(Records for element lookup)
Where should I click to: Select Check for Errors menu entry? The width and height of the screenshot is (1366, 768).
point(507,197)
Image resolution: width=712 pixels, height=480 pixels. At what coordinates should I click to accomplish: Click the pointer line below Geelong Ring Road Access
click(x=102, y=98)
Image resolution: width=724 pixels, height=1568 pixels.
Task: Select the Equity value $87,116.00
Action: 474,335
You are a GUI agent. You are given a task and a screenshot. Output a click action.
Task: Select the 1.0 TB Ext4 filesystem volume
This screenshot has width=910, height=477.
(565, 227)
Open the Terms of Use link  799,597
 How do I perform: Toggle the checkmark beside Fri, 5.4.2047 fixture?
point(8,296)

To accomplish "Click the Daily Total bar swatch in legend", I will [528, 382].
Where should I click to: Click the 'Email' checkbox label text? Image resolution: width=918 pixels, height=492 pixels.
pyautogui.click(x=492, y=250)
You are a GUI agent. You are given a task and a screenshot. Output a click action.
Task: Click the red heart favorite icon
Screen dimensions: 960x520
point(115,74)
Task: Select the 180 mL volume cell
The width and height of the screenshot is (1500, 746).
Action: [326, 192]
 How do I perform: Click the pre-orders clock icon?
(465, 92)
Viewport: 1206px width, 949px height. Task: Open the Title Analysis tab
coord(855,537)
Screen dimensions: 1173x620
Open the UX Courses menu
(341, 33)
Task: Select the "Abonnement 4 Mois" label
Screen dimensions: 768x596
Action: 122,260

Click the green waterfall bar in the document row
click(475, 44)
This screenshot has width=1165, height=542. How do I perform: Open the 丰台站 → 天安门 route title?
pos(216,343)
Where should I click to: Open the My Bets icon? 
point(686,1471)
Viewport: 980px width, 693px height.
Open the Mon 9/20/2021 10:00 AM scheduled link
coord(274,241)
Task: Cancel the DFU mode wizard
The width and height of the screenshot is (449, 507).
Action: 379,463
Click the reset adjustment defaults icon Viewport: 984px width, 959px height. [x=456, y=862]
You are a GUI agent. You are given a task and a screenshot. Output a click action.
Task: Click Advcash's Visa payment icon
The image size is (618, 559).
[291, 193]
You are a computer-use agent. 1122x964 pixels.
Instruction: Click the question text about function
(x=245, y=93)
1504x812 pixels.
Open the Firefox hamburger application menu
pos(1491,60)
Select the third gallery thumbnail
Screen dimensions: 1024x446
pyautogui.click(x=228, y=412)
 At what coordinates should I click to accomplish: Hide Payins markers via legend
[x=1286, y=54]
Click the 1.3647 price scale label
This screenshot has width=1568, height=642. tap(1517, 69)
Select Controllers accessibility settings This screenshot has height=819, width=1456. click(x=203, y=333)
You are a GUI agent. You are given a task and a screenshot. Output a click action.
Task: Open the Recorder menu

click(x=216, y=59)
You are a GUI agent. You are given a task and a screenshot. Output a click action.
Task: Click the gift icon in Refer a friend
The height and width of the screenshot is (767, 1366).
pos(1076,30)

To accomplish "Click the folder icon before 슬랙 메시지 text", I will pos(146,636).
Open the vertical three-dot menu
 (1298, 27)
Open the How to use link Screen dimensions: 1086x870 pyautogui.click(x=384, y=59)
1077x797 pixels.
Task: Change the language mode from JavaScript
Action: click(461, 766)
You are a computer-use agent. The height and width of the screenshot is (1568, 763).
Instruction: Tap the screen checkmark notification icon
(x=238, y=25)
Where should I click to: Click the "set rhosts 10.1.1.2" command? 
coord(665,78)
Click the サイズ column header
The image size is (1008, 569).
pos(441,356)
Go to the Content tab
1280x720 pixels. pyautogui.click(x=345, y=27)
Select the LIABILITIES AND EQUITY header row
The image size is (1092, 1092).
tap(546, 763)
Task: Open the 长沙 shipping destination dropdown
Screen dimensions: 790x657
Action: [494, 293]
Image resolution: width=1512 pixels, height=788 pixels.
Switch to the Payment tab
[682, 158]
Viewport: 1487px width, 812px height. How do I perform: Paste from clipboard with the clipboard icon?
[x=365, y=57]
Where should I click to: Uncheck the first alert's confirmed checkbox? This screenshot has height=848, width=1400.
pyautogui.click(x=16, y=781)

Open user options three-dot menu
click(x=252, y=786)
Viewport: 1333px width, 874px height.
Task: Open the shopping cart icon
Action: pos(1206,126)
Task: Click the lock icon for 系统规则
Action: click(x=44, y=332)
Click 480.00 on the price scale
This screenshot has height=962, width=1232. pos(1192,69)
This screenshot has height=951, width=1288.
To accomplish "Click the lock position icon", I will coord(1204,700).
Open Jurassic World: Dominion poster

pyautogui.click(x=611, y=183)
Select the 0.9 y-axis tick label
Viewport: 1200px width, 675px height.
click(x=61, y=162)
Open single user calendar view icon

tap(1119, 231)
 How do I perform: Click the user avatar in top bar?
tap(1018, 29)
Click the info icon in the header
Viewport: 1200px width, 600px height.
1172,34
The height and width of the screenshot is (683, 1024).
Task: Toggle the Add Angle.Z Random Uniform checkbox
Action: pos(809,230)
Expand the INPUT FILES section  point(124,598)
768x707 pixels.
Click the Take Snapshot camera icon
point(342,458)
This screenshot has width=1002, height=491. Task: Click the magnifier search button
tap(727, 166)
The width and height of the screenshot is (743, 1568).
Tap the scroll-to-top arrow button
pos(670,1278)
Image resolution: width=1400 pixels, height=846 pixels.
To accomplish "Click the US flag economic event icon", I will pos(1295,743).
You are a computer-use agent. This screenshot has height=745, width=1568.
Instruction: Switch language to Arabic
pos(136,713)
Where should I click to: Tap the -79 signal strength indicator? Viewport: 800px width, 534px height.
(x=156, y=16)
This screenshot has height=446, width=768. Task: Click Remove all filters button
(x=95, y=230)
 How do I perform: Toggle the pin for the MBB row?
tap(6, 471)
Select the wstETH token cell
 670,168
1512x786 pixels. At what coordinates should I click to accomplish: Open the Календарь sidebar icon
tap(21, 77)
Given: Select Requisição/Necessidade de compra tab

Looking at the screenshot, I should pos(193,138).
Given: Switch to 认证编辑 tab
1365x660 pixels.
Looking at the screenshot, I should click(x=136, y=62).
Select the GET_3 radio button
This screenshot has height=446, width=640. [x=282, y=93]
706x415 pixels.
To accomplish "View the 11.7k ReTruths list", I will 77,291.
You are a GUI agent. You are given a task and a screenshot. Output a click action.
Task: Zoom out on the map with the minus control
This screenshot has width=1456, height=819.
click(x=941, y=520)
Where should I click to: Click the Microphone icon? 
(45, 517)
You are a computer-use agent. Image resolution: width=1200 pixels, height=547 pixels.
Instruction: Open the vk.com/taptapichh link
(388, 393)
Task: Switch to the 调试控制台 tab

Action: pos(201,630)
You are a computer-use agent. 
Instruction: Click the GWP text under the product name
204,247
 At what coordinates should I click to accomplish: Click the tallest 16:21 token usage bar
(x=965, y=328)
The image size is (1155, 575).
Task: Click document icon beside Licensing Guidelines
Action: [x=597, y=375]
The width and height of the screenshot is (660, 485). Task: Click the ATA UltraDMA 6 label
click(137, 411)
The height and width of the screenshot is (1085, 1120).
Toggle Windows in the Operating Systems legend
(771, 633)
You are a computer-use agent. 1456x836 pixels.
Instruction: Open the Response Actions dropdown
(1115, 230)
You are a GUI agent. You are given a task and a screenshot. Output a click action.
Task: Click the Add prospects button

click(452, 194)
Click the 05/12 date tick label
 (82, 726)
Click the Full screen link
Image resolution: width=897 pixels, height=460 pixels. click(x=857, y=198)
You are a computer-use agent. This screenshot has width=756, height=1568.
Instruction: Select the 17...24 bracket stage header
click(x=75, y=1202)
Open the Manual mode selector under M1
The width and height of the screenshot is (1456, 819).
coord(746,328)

▶ What is expected: Please copy, without any change, the lines that begin with the one containing "has width=756, height=1568." and run through the final line.

▶ Answer to the problem:
You are a computer-use agent. This screenshot has width=756, height=1568.
Instruction: Select the 17...24 bracket stage header
click(x=75, y=1202)
Open the Manual mode selector under M1
The width and height of the screenshot is (1456, 819).
coord(746,328)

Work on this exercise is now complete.